Please join us for the second installment of the 2023–2024 Asper School of Business Research Webinar Series: 

Human Readability of Disclosures in a Machine-Readable World


Presented by Dr. Andy Call

School Director & Professor, Accountancy Professional Advisory Board Professor
School of Accountancy
Arizona State University
  

Friday, May 17th, 2024
1:30 p.m. to 3:00 p.m. CDT
Zoom Webinar
 


Please register at the link below: 

https://ca01web.zoom.us/webinar/register/WN_gDckgbRhQTyo4zoAb_gEMg



Presentation Abstract: 

While regulators emphasize the need for machine-readable corporate disclosures, we examine how improvements in machine readability affect the human readability of financial disclosures. Using the passage of the 2018 Inline XBRL (iXBRL) regulation that creates a positive shock to machine readability, we observe a substitution effect between machine readability and human readability.
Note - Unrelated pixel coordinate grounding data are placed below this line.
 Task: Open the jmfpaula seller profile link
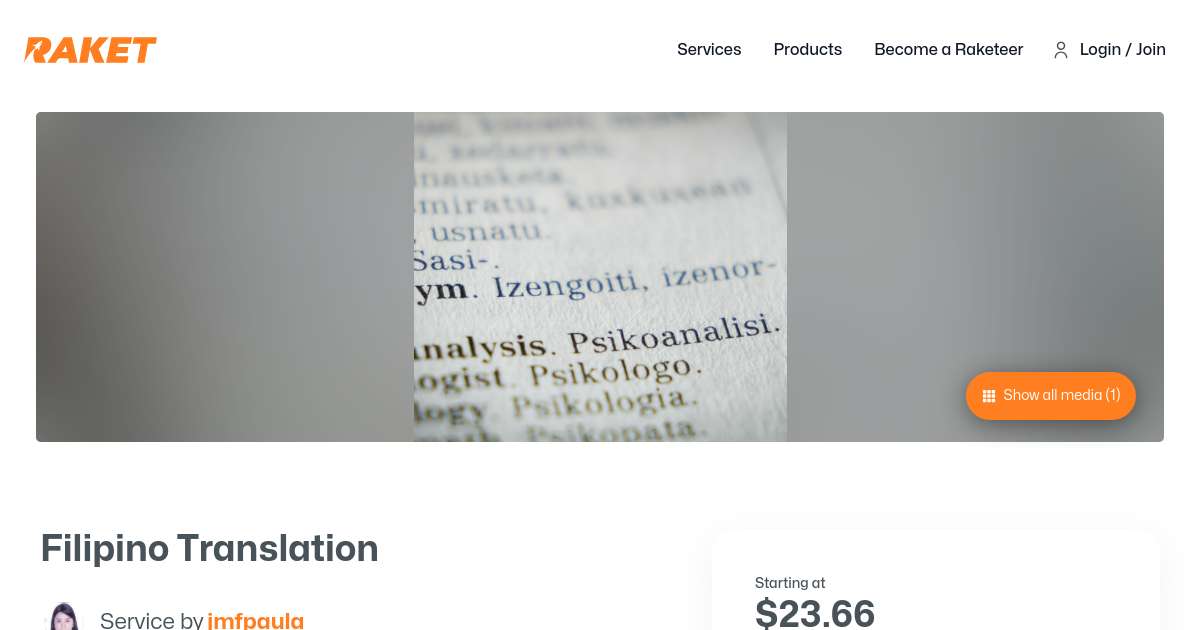[x=256, y=620]
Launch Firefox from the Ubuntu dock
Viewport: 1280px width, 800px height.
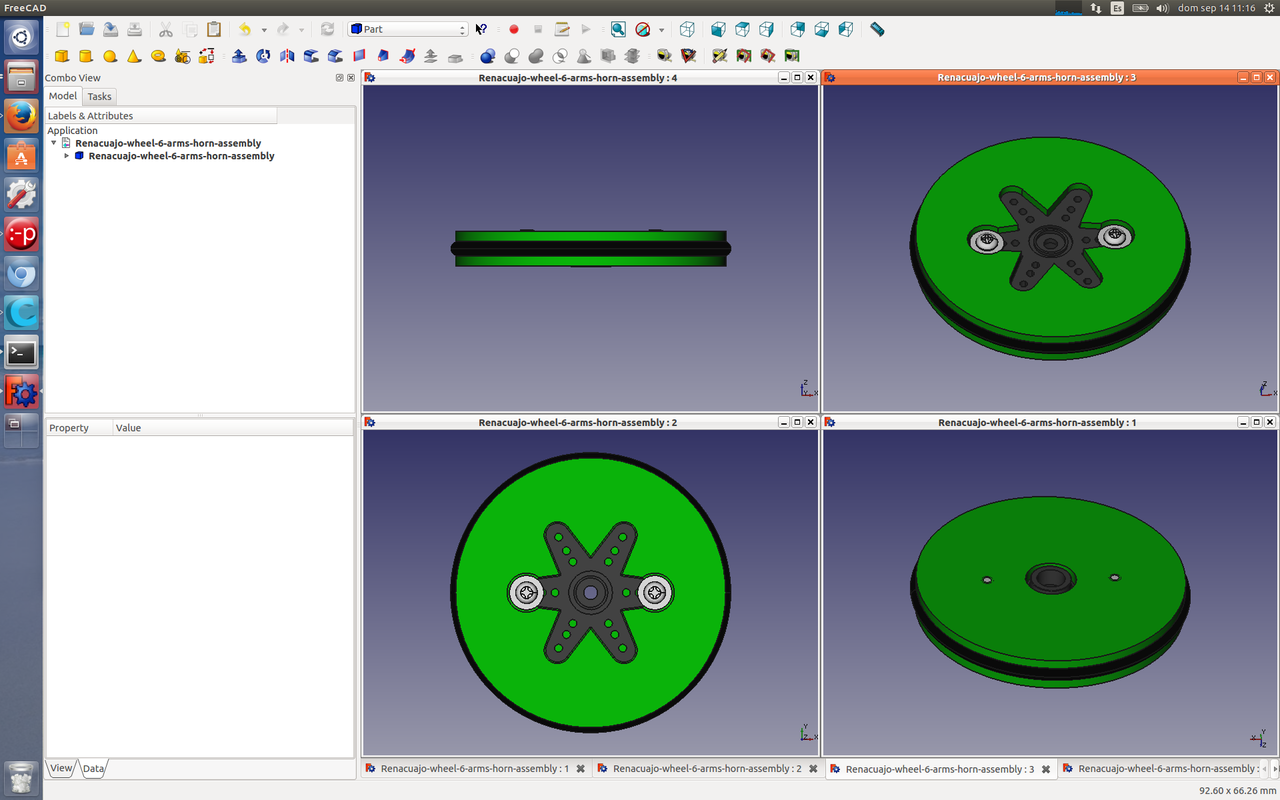coord(21,116)
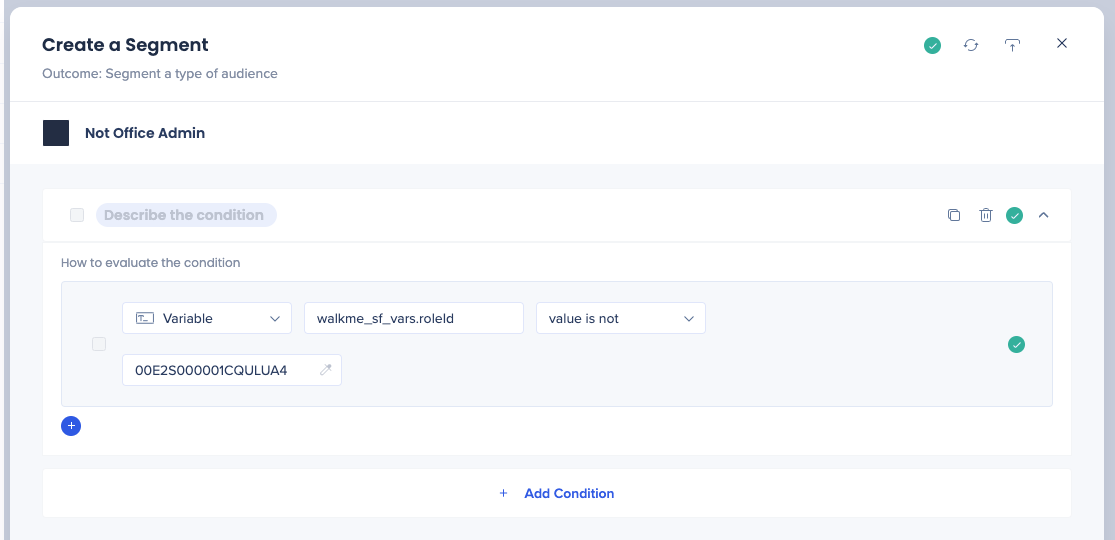Screen dimensions: 1115x540
Task: Click the Not Office Admin segment name
Action: pos(145,133)
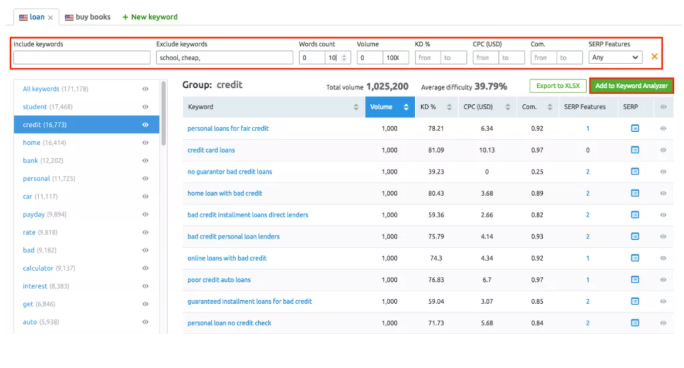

The substitution effect is more pronounced when firms have higher proprietary costs of disclosure, when firm performance is poor, when managers engage in higher earnings management, and when managers are subject to relatively weaker monitoring, consistent with opportunistic reductions in human readability arising when managers have incentives and opportunities to obfuscate information. In addition, the substitution effect is greater when firms are complex and when managers face increased workloads when responding to the iXBRL mandate. Furthermore, we document that retail investors, who generally have less ability to process corporate disclosures with machines and who are more reliant on human readability, reduce ownership in stocks impacted by the iXBRL regulation, and that these disclosures become less informative to retail investors. Our results are robust to a regression discontinuity design and alternative difference-indifferences designs. Overall, our findings indicate that improved machine readability has implications for the human processing of disclosures.



Andy Call joined the W. P. Carey School of Business in 2013 and is the Accountancy Professional Advisory Board Professor in the School of Accountancy. Professor Call researches various financial reporting topics, including the role of equity analysts in the capital markets and the role of whistleblowers in the discovery of financial misconduct. In the classroom, Professor Call teaches undergraduate and Ph.D. students. Prior to his appointment at ASU, Professor Call was on the faculty at the Terry College of Business at the University of Georgia.